Telling friends about your lupus
What you choose to tell your friends about your lupus is up to you. You may only want to tell your very close friends. Some people may choose not to tell anyone about their disease. Remember that if no one knows about your lupus, it is difficult for them to be able to help. Often giving a simple explanation is all that is needed. For example, “I have lupus, which is an illness that causes a skin rash, joint pain and makes me get very tired sometimes”.
“Have at least one classmate who you can trust and tell about your condition. At university I had one classmate that helped me to go downstairs and took me to hospital many times.
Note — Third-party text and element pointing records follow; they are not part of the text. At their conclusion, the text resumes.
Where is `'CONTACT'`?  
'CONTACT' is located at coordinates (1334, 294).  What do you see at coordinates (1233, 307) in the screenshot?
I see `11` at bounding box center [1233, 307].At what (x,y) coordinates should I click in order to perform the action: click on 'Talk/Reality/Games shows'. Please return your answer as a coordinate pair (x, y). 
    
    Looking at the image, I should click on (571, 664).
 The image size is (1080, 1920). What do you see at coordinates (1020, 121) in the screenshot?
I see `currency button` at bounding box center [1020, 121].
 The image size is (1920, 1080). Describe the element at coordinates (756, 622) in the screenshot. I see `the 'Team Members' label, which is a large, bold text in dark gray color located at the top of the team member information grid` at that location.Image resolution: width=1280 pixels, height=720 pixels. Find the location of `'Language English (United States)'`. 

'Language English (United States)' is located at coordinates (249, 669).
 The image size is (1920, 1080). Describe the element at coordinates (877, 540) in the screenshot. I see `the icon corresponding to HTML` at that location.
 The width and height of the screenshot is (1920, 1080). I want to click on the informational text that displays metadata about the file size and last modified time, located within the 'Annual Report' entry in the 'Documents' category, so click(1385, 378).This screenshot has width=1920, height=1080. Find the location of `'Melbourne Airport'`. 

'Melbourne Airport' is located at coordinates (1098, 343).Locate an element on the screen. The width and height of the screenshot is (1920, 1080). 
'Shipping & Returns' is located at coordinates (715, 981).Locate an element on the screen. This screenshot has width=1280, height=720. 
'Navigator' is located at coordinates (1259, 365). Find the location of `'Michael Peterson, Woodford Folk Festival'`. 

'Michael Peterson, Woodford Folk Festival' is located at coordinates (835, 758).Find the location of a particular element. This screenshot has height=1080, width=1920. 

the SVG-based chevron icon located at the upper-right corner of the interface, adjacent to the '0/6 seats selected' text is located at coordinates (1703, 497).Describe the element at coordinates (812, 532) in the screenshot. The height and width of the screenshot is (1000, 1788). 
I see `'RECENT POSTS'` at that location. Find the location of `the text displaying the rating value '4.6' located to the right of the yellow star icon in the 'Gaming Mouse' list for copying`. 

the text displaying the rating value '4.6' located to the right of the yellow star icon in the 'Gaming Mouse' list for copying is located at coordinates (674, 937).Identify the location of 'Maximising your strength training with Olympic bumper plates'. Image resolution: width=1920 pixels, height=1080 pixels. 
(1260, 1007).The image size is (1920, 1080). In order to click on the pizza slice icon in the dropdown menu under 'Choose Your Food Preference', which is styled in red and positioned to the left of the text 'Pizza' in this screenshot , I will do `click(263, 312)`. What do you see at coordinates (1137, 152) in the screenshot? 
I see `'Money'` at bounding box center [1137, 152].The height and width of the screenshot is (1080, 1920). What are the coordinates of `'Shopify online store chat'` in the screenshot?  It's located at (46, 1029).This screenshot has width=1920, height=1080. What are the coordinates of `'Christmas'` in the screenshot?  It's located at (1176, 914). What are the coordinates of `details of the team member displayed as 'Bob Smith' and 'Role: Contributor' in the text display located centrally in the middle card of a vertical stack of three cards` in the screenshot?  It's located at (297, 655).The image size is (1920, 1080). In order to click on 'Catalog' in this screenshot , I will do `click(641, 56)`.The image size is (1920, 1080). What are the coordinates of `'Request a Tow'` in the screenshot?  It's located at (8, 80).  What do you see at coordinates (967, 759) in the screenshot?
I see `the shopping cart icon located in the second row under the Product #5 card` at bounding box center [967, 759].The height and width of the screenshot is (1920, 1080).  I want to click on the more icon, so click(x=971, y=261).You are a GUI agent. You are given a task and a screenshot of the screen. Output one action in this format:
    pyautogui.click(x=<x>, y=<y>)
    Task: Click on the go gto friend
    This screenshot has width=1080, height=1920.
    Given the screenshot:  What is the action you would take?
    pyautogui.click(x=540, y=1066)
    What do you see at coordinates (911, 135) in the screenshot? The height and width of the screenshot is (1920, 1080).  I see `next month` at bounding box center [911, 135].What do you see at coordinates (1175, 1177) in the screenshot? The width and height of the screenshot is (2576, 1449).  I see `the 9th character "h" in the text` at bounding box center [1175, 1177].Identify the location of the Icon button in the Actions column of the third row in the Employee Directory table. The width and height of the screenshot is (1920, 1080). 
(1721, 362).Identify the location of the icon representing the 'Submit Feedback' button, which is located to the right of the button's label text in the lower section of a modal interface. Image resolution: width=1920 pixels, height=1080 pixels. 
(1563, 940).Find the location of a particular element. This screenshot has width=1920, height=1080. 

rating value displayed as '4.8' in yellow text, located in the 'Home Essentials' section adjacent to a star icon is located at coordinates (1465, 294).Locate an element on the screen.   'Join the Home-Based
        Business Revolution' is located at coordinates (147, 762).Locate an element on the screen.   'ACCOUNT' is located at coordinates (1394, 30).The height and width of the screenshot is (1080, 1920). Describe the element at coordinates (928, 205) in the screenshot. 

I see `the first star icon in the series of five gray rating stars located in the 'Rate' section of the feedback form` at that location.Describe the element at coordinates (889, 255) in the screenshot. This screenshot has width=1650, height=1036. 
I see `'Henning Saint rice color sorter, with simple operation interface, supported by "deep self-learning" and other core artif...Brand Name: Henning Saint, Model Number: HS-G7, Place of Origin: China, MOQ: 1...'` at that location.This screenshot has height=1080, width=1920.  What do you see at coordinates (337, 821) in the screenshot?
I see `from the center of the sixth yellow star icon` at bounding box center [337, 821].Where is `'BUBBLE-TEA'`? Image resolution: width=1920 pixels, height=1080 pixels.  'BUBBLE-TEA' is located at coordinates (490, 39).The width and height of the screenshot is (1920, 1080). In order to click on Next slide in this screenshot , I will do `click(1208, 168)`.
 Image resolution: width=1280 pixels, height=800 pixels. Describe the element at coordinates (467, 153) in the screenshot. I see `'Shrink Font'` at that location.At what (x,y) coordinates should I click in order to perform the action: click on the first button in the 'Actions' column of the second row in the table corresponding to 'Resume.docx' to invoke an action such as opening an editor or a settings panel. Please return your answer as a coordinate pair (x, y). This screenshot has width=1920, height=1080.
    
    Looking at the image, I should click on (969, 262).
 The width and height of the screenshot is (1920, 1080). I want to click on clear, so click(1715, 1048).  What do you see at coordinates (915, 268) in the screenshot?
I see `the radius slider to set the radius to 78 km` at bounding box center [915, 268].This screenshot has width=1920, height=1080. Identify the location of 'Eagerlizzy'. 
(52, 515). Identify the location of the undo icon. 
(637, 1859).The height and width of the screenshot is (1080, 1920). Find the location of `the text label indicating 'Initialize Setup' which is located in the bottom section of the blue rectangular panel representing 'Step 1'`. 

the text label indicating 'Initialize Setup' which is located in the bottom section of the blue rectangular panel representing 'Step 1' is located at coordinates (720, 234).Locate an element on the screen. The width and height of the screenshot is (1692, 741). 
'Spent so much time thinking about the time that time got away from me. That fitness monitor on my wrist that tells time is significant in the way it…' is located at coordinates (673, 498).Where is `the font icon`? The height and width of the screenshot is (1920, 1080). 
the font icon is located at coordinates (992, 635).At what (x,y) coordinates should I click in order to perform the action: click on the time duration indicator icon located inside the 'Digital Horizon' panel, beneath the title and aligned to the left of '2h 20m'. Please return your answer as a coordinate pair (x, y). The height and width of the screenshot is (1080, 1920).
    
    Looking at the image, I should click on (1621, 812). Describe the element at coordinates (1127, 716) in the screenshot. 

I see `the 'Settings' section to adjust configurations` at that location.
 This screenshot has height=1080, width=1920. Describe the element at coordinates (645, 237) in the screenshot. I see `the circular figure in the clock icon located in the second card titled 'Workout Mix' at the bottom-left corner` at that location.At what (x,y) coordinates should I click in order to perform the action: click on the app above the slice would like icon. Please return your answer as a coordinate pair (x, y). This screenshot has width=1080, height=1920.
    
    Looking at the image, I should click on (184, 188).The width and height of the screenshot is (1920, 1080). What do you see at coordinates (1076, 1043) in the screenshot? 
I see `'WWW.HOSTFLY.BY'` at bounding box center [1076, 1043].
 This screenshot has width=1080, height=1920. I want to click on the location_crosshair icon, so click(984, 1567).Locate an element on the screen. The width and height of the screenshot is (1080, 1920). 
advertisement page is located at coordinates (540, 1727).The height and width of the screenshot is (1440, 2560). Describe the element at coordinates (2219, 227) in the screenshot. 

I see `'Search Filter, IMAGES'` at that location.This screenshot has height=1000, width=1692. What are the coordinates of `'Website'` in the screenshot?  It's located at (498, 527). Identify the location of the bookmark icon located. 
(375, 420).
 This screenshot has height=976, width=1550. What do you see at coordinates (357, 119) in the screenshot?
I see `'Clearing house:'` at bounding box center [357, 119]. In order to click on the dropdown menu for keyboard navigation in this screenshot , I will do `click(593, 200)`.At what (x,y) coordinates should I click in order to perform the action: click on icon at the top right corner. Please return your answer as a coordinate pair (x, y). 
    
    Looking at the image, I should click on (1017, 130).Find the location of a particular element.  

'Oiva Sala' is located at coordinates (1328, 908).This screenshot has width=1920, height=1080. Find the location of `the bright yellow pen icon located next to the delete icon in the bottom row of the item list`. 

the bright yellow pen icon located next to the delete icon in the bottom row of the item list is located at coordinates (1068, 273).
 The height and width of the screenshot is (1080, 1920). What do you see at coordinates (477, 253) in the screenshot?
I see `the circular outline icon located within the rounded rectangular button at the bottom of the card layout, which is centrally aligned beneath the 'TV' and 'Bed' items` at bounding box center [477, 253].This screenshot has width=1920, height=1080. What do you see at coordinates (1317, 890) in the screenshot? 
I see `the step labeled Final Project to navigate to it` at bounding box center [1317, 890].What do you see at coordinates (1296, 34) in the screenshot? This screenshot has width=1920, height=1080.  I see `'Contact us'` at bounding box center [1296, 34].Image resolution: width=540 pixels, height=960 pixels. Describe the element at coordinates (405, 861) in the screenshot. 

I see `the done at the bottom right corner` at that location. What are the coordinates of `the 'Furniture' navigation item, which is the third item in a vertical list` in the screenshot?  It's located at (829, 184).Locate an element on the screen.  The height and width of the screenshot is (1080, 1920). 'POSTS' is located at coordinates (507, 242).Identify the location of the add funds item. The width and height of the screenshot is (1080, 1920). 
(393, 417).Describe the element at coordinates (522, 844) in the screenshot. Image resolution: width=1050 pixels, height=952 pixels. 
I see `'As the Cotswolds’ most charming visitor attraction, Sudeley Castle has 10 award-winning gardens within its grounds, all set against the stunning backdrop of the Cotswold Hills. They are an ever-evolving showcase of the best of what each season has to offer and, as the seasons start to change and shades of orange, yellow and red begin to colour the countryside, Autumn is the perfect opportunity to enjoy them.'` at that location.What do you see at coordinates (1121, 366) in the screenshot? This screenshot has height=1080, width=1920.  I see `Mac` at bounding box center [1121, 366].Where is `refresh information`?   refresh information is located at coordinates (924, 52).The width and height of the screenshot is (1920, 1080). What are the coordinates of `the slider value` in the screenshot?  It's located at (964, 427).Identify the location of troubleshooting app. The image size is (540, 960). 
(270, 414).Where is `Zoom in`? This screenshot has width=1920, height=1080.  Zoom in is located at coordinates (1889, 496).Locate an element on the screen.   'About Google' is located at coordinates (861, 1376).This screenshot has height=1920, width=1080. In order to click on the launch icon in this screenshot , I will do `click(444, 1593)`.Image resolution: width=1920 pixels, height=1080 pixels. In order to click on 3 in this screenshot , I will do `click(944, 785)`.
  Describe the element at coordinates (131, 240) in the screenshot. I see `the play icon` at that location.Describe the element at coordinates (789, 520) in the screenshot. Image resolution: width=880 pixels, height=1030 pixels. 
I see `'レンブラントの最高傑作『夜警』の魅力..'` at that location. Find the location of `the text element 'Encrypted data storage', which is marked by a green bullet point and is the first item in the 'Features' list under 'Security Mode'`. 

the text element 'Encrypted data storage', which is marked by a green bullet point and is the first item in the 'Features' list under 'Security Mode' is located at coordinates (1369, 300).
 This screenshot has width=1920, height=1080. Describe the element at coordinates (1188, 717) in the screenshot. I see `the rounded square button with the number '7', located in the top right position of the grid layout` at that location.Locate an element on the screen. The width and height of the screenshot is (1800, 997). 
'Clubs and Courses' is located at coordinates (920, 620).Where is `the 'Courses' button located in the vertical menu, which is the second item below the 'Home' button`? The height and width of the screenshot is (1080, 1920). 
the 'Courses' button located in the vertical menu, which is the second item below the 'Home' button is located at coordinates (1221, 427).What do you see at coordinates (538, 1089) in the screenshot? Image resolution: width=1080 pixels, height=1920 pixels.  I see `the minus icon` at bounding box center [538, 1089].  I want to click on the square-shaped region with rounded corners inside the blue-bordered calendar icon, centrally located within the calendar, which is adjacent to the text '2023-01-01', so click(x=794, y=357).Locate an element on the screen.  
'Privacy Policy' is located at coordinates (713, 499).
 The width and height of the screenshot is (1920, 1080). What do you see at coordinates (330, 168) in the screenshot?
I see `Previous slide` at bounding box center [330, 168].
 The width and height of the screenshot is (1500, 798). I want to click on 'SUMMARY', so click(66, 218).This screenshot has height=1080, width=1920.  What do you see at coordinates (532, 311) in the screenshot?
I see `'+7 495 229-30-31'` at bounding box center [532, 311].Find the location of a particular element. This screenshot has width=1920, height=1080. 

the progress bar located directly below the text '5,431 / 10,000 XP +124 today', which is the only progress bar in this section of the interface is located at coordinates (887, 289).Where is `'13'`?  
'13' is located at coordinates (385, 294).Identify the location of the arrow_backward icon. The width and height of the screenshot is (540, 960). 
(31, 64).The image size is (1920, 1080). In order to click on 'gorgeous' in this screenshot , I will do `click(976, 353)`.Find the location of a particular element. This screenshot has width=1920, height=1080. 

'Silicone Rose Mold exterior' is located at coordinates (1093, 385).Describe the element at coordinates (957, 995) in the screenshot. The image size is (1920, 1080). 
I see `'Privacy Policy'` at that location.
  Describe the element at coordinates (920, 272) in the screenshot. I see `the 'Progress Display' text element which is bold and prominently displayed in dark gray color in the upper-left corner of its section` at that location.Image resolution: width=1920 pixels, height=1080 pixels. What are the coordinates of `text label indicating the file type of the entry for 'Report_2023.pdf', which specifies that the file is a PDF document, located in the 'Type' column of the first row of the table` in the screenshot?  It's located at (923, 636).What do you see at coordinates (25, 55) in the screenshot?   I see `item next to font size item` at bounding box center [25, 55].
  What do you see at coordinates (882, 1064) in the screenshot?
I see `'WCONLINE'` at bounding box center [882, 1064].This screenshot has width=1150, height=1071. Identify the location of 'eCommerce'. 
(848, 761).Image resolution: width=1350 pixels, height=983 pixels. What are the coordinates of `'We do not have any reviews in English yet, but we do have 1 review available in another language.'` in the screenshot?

Also, when working as a group my classmate knew about my lupus fog and fatigue, or why I needed her notes, and why I missed class.”
Loads of additional advice and information about topics such as alcohol, smoking, drugs and sexual health can all be found in our booklet, ‘My Lupus: What I Need to Know (A Young Person’s Guide)’. The booklet is available to read and download HERE or you can contact us to request a physical copy.
Further support and information
Disability Rights UK Student helpline
For further information on the support that is available for students who are disabled or have long-term health conditions you can contact the Disabled Students Helpline on 0800 328 5050.
Disability Rights UK also produces a range of education factsheets covering various subjects and frequently asked questions which you can access through the education and skills section of their website.
UCAS – Information for students with disabilities and/or long-term health conditions
National Union of Students (NUS) – Disabled Students’ Campaign
***Please note that this article is written for informational purposes only and should not be a substitute for professional medical advice or treatment. Do not delay seeking or disregard medical advice based on information here. Always seek the advice of your local family physician or other qualified health professional before starting any new treatment or making any changes to existing treatment. It is also advisable to consult a medical professional before making any changes to diet or starting complementary remedies, which may interact with other medications.***
Thank you so much to everyone who submitted their tips and experiences for this month’s topic. We’re sorry if we weren’t able to use your comment in the article this time.